また、ダーウィニズムは、もともと科学理論と言うほどのものでもない。だが、優性思想と結びついたとたんに、有害さを増す。ダーウィニズムがもたらすものは、遺伝子とその表現型という二元論である。これは、能力とその働きという二元論と類比的であり、さらに言えば、可能態と現実態という二元論と同型である。これは、アリストテレス以来、すべての西洋思想が抱える宿痾とでも言うべきものであり、注意を要する。

3.3

重要な問題なので、ダーウィニズムの二元論について、もう少し説明してみたい。以下、この章の終わりまで哲学的な議論になるので、苦手な人は飛ばしたほうがいい。

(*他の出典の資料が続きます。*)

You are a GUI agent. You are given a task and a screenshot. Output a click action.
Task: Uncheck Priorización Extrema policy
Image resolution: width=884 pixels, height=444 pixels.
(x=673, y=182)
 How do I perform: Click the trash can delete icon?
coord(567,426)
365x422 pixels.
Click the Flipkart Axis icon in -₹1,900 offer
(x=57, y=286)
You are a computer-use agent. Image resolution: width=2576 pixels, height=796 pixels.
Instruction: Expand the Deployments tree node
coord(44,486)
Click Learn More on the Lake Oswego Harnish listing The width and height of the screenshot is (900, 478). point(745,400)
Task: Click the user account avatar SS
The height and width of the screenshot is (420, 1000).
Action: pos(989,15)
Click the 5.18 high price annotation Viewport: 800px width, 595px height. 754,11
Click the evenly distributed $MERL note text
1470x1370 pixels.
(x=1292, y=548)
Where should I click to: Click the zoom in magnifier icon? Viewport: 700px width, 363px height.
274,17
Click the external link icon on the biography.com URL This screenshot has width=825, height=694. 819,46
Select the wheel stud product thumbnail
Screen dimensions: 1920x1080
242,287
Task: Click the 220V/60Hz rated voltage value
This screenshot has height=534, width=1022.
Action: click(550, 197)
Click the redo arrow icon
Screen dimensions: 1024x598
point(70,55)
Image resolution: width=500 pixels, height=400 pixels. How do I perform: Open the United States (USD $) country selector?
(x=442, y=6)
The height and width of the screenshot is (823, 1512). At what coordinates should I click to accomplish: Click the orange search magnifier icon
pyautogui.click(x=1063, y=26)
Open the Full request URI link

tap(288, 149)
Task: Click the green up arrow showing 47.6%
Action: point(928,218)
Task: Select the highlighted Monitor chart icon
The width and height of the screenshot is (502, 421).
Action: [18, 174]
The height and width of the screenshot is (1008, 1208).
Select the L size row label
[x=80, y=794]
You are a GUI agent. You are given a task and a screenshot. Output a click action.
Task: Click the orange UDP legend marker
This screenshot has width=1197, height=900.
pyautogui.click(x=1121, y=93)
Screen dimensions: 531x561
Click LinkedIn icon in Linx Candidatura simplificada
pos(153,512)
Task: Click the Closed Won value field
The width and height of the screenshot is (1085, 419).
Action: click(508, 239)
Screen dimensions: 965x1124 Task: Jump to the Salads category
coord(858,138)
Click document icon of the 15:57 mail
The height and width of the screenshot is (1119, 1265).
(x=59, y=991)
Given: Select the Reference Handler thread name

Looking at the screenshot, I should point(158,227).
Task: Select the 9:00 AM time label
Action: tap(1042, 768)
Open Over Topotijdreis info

アリストテレスの術語を用いれば、遺伝子は可能態であり、表現型は現実態である。全ての能力は、その発現とは別に、それ自体として存在する、という考え方が、この種の二元論の基本である。

たとえば、難しい漢字をすらすら書ける人がいたとしよう。漢字を書くということは、その人の行為である。そして、その人にそのような行為をなさしめているもの、その人がそれを行うことを可能にしているものが、その人に内在している。それが能力である。この場合、漢字を書くことができるという能力が、その人の中に存在していると考えられている。その能力が発現した時に、能力が働きへと移り変わり、漢字を書くという行為が実現される。これが、能力とその働きという二元論である。ダーウィニズムにおいては、遺伝子と表現型という概念が、全く同じ役割を担っている。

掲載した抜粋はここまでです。